Despite the small number of cases, the distance of the K-wire in the tibia was significantly shorter when the device was used (p<0.015). The intra-calcaneal length was not significantly different between both methods (p<0.303). The target accuracy of the experienced surgeon was shown to be superior to the target device used without any training. The development of the target device was based on previously determined angles calculated on weight-bearing radiographs of healthy feet (18). On weight-bearing radiographs, especially in hypermobile patients, who tend towards flatfoot deformity, the hindfoot axis tends towards a valgus deformity. The reduction of ankle fractures, by contrast, most commonly forces the hindfoot into a varus position. These different hindfoot positions resulted in a new definition of the desired trajectory, in the sagittal plane. As the sagittal angle of the target device is variable around the axis of the targeting-block, it requires no change in the targeting device. In the coronal view, the K-wire missed the defined corridor in the calcaneus once. The wire entry was too lateral in this case. Again, the use of load-bearing radiographs to determine the correct corridor for wire placement is limited due to the valgus heel position in a standing position. For radiographic imaging of the ankle joint on an AP view, the hindfoot is held in 30˚ of internal rotation. Thus, the coronal entry point has to be changed. A medial malposition has to be strictly avoided to protect the neurovascular bundle. Correct wire placement in the bony corridor is possible by choosing a more medial entry point with the aiming device (Figure 6). A modification of the device is not required, the calculated angles seemed to be correct. Instead more training for the operating surgeon is essential to ensure a correct positioning.
The results of the study are limited by the fact that the targeting device was used by the operating surgeon, for the first time. Therefore, the results were influenced by the inherent learning curve (Figure 5). This hypothesis is supported by shorter times and a decreased number of drill passes in the course of the entire test series. One can therefore expect shorter times with increasing use of the device. The small number of cases was another limitation of the study. As a result, many values in the small number of specimens tended to vary, but the results were not significantly different.
To the authors’ knowledge, no other comparable biomechanical study on calcaneotibial fixation exists in the literature.

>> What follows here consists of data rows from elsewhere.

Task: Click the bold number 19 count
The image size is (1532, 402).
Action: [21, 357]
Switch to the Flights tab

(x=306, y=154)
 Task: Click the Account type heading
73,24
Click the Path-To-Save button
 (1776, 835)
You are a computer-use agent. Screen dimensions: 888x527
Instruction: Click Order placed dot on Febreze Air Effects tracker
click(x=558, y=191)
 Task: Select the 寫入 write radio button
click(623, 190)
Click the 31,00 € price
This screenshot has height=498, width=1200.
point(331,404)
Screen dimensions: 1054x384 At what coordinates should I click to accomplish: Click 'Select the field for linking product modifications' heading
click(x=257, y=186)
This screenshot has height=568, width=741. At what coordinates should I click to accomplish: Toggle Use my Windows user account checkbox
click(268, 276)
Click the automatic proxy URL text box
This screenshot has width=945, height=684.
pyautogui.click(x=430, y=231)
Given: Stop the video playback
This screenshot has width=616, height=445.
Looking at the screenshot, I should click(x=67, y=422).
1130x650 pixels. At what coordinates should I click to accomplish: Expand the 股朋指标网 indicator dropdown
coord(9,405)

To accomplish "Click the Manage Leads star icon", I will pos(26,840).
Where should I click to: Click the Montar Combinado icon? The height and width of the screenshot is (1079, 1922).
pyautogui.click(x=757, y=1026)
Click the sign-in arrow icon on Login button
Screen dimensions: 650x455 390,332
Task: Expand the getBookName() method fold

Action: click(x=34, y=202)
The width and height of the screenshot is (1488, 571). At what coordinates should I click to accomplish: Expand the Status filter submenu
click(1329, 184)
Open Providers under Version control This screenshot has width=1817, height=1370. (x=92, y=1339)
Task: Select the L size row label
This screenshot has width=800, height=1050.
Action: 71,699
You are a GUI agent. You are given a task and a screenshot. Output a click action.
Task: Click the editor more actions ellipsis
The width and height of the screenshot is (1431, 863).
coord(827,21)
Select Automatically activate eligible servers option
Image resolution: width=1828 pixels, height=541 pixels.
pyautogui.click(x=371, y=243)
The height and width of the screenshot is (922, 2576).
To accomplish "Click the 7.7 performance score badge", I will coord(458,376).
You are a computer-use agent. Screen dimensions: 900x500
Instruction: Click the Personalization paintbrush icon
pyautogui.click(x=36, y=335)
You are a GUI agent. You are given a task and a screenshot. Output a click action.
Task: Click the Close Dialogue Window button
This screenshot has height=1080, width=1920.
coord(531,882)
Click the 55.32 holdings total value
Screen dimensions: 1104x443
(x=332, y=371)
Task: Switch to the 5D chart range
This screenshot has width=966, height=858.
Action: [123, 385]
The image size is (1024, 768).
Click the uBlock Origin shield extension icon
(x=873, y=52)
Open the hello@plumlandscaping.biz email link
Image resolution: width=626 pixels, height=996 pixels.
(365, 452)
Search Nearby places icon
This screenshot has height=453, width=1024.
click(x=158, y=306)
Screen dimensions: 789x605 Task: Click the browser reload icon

In summary, modification of the foot position in the targeting device is required in order to reliably avoid plantar-flexion, and so prevent wire entry being excessively plantar. The entry angle of the wire, based on the data collected from native radiographs, proved experimentally to be correct. The device may be useful for correct placement of the K-wire for calcaneotibial fixation. Further research is necessary to determine if the targeting device simplifies the placement of the K-wire for an untrained surgeon after practicing with the device. Before clinical application however, the authors would advocate intensive training of the surgeon, in order to standardize the operative time, reduce the number of drill passes and optimize wire placement.
Conflicts of Interest
The Authors declare that there are no conflicts of interest regarding this work.